Even with all the problems in our marriage, one thing I was always proud of was how much we talked to each other. That was not happening anymore either. When he was working first shift, he would come home from work and just want to talk and talk. He would get so annoyed if I did not stop what I was doing and give him my undivided attention and hear about his day. I learned to do that for him and it was good for us.
At night we would usually go to bed at the same time and just lay there, touch our feet together and gab and gab. The feet touching was our thing :). We kinda lost that when he began working 2nd shift. I would be asleep before he got home.

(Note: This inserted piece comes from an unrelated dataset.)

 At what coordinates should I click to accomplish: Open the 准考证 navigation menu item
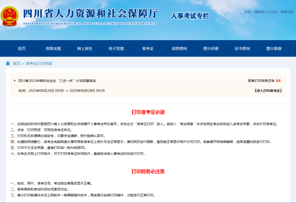[x=148, y=49]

But we still often had gab time in the morning before all the kids woke up.
With 3rd, there is no sleeping together. Just the weekends, but to be honest he often sleeps in his recliner. He just falls asleep there and I leave him there. His schedule is still messed up on the weekends. It would be very hard to be awake all night during the week and go right back to a normal sleeping routines on the weekends. It just doesn’t happen. Even when he does sleep with me now he is awake and up by 3am cuz his body just can’t adjust. And it actually feels weird to share the bed with him now. We’re both used to having it to ourselves…. that can’t be good for a marriage!

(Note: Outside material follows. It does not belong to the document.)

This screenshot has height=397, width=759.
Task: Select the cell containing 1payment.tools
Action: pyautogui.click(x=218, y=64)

Anyway, I hate 3rd. I have tried several different approaches to dealing with loud kids and sleeping hubby.
1 – Shush everyone and try to let daddy get some sleep.
2 – Refuse to shush everyone cuz it’s his fault if he chooses to sleep in the living room instead of his quiet bedroom.
3 – Fight with him about it until I wake him up enough to get him to move to the bedroom.
Ugh. Did I tell you I hate 3rd shift?
Last summer when I FINALLY got him to put the air conditioners in the windows, that helped. Because then he would go to the bedroom and turn on the air and it would drown out the noise. That helped my sanity and he caught up on some sleep and got a little nicer. I dreaded fall because we would not have the great noise-blocker to depend on anymore and he would have no motivation to sleep in the bedroom instead of the couch. And yep, it happened that way.
He is getting NOTHING done around the house anymore either. My resentment is just building. He has no motivation. I wouldn’t either. But my problem is that this was his CHOICE.
But – Yippee! He is finally looking for a new shift to work. He finally kind of admitted that it would be better for our marriage if he worked a different shift. Mainly I think he decided to change so he can get his garage built. He has planned to do that for YEARS. I mentioned casually that I’ll bet he would actually get it done if he wasn’t on 3rd. I planted the seed. Gotta let them think they came up with these ideas themselves you know…. lol.
So I’m praying that a new position on a different shift will become available to him soon! Oh please Oh please Oh please!